The role of the artist in a highly interactive social practice often seems to be that of a professional organizer with clear motivations and a clearer mode of very directed research, evaluation, and implementation. My sense is that this streamlining makes for sterile and predictable work that is too practical to be magical, and so specific that the audience is denied flexibility in interpretation. I hope to transcend the utilitarian aesthetic I have developed as I have followed in the footsteps of artists, activists and architects who necessarily developed skills to organize and activate the public for political purposes. Now that we have seen the large network of individuals that supported the election of Obama, I want to be part of a new phase of socially interactive artwork that builds on the success of those grass roots tactics using a new language of materials and brave experimentation with aesthetics. A very observant and responsive public is needed to expand on the success of the campaign, and the systems developed in art will become the models for how to do this—but I want to see more radical modes of implementation, and less conservative processes. In a time of political and economic desperation, art can be the thing that reminds people how to be keenly critical of their reality.

My next project will incorporate some of the physical remnants of the American recession to prove that physically and conceptually, when there is a depression, a space is created. Using frozen spaces that have lost their function or purpose due to the global financial crisis—an empty office space, a foreclosed property, or an abandoned construction site—from 4 cities, I will create a community redesign center. The center will be a temporary found or built structure in each town that will act as a design laboratory where the public will be invited to come and reimagine the fortune of the community by suggesting a practical form and use for the empty place. Using architectural modeling as the principal method for idealistic re-landscaping, community members will be led to develop macquettes and drawings for the repurposing of frozen spaces in their town so to stimulate their community. There will also be workshops from local community members with expertise in handicrafts and other practices that maximize resources in creative ways to support a lifestyle that can withstand economic fluctuations.
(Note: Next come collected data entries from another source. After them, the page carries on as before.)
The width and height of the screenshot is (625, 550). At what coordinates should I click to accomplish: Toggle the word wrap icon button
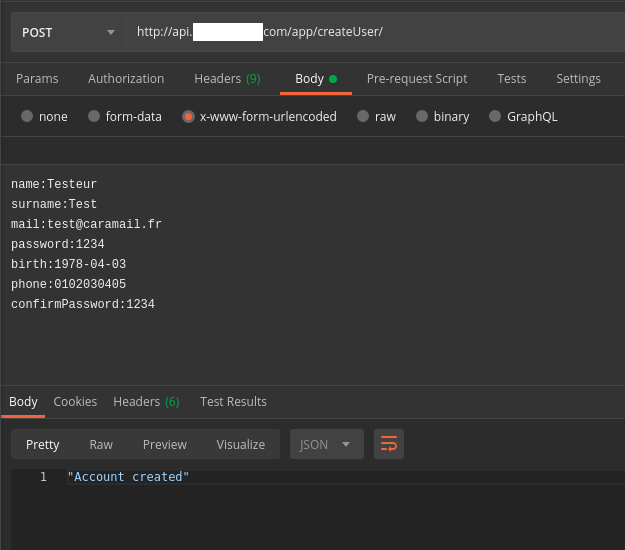(x=389, y=444)
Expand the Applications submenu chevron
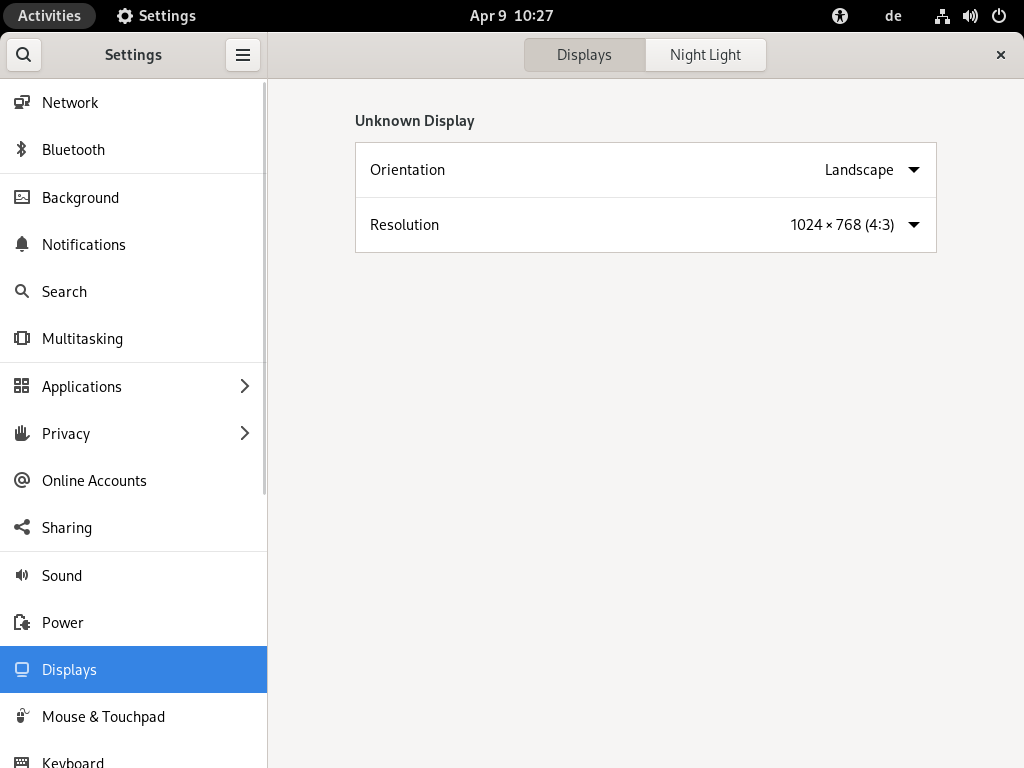This screenshot has height=768, width=1024. pos(245,387)
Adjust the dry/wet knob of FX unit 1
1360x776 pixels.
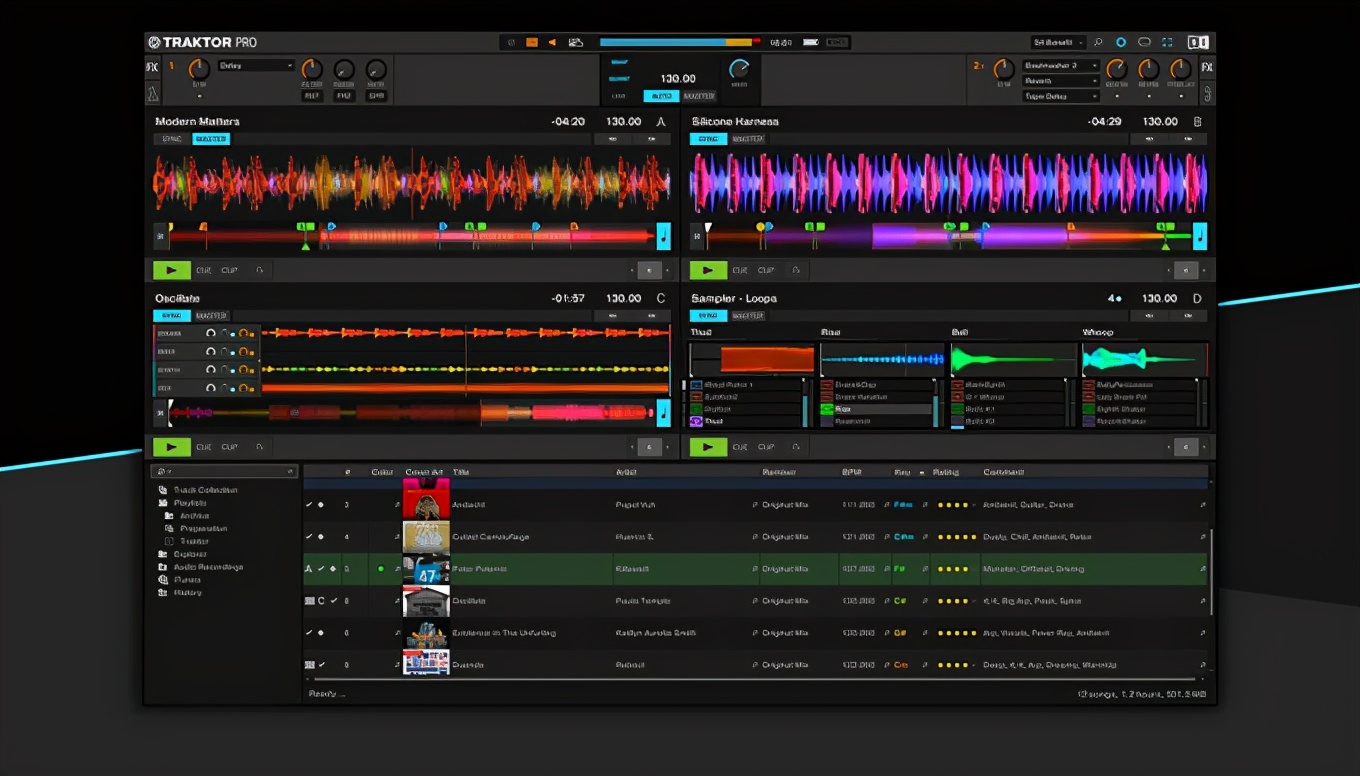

Many of my projects have been successful, but many of them have been underdeveloped or feel unresolved due to my independence from institutional support. I have many large ideas that I would like to pursue with the support of a grad school community at UCSD. In this type of work, I have often, if not always, been alone in the field. I do most work solitarily in order to maintain my powers of camouflage and nearly silent imposition because I have desired total immersion in new places and communities. However, I would like to pursue larger projects with more human support for the development and critiquing processes as well as more collaboration and feedback in the field. I am interested in continuing to develop projects and systems that are recognized within and outside of the art world, that expose opportunities for people to engage in new types of observation and interaction with their society. While at UCSD I would like to pursue the completion of several of my projects with the help of specific faculty members, each who I feel have a body of work and/or a sensibility that has informed my development as an artist.